Autonomía relativa

De Gabriel "Trompetas"

Decir que era el poder el que se acercaba a él, es negarle su actividad –en él irrenunciable– de reportero, cuya esencia estriba en acercarse al poderoso para entenderlo, describirlo y hasta fascinarse con los personajes.

La muerte de García Márquez ha desatado toda suerte de testimonios y citas sobre encuentros con el genial escritor. Quienes lo conocieron narran su encuentro con el periodista y novelista como si hubiera sido un evento clave para el Nobel. Se entiende que esos encuentros hayan sido significativos para quien los tuvo pero, en la mayoría de los casos, seguramente representaron un encuentro de nula importancia para el gigante de las letras, un hombre tan querido como leído —lo que no es poca cosa y raramente sucede.

En México, una de las declaraciones más destacadas por los medios fue la de Salinas de Gortari. El ex presidente tiene una relevancia mediática sorprendente para haber dejado el poder hace casi una generación. No dudo que tuviera amistad con el novelista de Aracataca, pero su declaración es de un simplismo que solamente nuestros medios, que se maravillan con cada cosa que dice el ex mandatario, le dieron relevancia. Que a García Márquez le gustaran los poderosos se entiende por su calidad, que mantuvo siempre, de periodista. Que a los poderosos les interesara conocer a un genio de las letras se entiende, porque viven en un contexto en el que todo el mundo, más que conocerlos, quiere mentarles la madre. Decir que era el poder el que se acercaba a él es negarle su actividad —en él irrenunciable— de reportero, cuya esencia estriba en acercarse al poderoso para entenderlo, describirlo y hasta fascinarse con los personajes.

Otra nota que me llamó la atención es una aparecida en El País: Una vecina, María del Carmen Estrada, asomaba la cabeza en la puerta contigua a la del Nobel y recordaba el día que le dio un gran abrazo al topárselo. “No había leído ninguno de sus libros, pero la gente le quería mucho, y yo le tomé mucho cariño. Era un vecino ejemplar”. Muy linda doña María del Carmen veía en el Nobel a un gran vecino. Solo en México.

Para no fastidiar más con percepciones personales sobre el padre fundador de Macondo, dejo un par de citas del libro Gabo Periodista (FCE) que aportan algo sobre el género de la entrevista y sobre un momento de tribulación que pasó uno de sus amigos poderosos: Clinton.

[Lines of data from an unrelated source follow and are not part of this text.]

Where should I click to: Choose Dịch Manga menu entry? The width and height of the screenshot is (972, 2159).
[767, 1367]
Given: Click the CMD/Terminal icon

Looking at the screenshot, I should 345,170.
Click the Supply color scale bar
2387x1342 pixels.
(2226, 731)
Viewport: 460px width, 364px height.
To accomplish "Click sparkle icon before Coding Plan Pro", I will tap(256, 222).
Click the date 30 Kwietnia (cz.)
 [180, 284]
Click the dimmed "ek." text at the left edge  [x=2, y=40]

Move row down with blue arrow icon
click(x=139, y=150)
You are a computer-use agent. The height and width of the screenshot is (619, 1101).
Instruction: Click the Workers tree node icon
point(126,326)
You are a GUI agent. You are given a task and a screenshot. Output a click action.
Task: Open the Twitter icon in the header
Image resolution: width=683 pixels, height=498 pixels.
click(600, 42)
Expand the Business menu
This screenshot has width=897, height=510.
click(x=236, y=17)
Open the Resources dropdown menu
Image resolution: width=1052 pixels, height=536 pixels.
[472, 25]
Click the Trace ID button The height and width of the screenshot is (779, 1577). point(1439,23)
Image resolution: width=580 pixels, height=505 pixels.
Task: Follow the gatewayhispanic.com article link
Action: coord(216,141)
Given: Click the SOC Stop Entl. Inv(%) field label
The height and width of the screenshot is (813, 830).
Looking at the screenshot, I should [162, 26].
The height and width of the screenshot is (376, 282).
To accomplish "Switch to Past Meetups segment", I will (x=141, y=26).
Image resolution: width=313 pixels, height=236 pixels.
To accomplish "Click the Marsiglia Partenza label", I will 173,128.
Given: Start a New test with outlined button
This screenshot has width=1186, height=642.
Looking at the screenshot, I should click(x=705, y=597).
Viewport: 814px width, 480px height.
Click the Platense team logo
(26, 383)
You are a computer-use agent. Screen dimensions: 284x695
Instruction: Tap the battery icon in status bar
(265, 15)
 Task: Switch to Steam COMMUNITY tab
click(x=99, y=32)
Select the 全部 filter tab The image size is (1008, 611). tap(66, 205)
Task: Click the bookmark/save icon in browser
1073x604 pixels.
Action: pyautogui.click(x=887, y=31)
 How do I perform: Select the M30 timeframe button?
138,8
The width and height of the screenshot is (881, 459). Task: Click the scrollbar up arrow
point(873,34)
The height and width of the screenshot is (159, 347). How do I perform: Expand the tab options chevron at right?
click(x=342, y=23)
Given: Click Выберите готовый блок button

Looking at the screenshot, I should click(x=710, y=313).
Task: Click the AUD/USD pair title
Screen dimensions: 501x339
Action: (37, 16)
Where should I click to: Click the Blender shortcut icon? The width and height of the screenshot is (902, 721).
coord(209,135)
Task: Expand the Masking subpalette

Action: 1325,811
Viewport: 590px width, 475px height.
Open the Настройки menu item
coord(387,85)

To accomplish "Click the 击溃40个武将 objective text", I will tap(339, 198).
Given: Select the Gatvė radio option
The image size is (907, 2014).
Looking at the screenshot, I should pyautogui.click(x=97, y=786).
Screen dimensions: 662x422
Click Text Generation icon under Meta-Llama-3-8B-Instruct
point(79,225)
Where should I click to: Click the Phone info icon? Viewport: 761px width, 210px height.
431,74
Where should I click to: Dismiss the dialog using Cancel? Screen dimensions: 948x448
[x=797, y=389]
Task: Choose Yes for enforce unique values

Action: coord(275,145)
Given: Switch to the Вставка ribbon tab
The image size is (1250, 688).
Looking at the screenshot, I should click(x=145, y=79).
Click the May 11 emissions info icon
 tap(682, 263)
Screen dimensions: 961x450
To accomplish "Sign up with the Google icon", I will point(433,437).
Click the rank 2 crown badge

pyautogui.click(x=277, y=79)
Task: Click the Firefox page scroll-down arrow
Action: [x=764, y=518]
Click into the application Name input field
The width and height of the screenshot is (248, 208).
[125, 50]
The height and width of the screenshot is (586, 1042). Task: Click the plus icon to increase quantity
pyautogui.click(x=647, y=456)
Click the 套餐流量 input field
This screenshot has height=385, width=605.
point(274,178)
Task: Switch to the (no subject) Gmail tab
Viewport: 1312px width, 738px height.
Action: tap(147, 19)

“En realidad el género de la entrevista abandonó hace mucho tiempo los predios rigurosos del periodismo para internarse con patente de corso en los manglares de la ficción. Lo malo es que la mayoría de los entrevistadores lo ignoran, y muchos entrevistados cándidos todavía no lo saben. Unos y otros, por otra parte, no han aprendido aún que las entrevistas son como el amor: se necesitan por lo menos dos personas para hacerlas, y solo saben bien si esas dos personas se quieren. De lo contrario, el resultado será un sartal de preguntas y respuestas de las cuales puede salir un hijo en el peor de los casos, pero jamás saldrá un buen recuerdo.”

Sobre Clinton: “La literatura de ficción la inventó Jonás cuando convenció a su mujer que había vuelto a casa con tres días de retraso porque se lo había tragado una ballena. Amparado en esa argucia atávica, Clinton negó ante la justicia que hubiera tenido alguna relación sexual con Mónica Lewinsky, y lo negó con la frente en alto, como todo infiel que se respete. Apeló a toda suerte de artificios elusivos para burlar a natura, pero cuanto más lo intentaba más motivos contra él encontraban sus inquisidores, pues el puritanismo es un vicio insaciable que se alimenta de su propia mierda”.